BC Ferries under fire for hiking executive bonuses
Published Monday, August 19, 2013 10:11PM PDT
The cash-strapped BC Ferries corporation is under fire for hiking executive bonuses even as fares increase and service cuts loom.
In the fiscal year that ended in March, the company’s chief financial officer Robert Clarke received $133,711 in incentive pay, more than double the $60,352 he was given the year before.
Human resources vice-president Glen Schwartz received $127,008, up from $62,710 the previous year, and company president Michael Corrigan was given $64,421, an increase of roughly $2,000.
The ferry corporation’s Statement of Executive Compensation states that the incentive pay increased because financials targets were exceeded for the fiscal year.
Clarke, Schwartz and Corrigan all received less overall pay than they did in the previous year because their long-term bonus plans were cancelled, but each still took home roughly half a million dollars.
The news came as an embarrassment for the BC liberals, who have promised to rein in executive salaries. Transportation Minister Todd Stone issued a statement promising to share the public’s concerns with BC Ferries’ board of directors.
“At a time when the corporation is trying to reduce its expenses, this sends the wrong message,” Stone said. “Government is tightening its belt, along with many British Columbians, and I believe that BC Ferries should take the same approach.”
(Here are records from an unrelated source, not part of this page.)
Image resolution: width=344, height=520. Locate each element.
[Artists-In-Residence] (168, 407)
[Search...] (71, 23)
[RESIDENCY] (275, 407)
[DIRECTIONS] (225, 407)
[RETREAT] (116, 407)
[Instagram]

The province’s influence is limited, however, because the Liberals relinquished control of the ferry company in 2003 and transformed it from a Crown corporation into an independent commercial organization.
BC Ferries still receives more than $150 million in government subsidies annually, and is receiving an extra $80 million between 2011 and 2016.
Stone noted that BC Ferries has reduced its executive by almost half since 2008, and reduced overall salaries by more than 50 per cent.
“However, more needs to be done,” Stone said.
The ferry corporation raised fares by 4.1 per cent in April, and has hiked prices a total of $6 each way on the main routes over the last three years.
It has announced plans to cut services on some routes next year.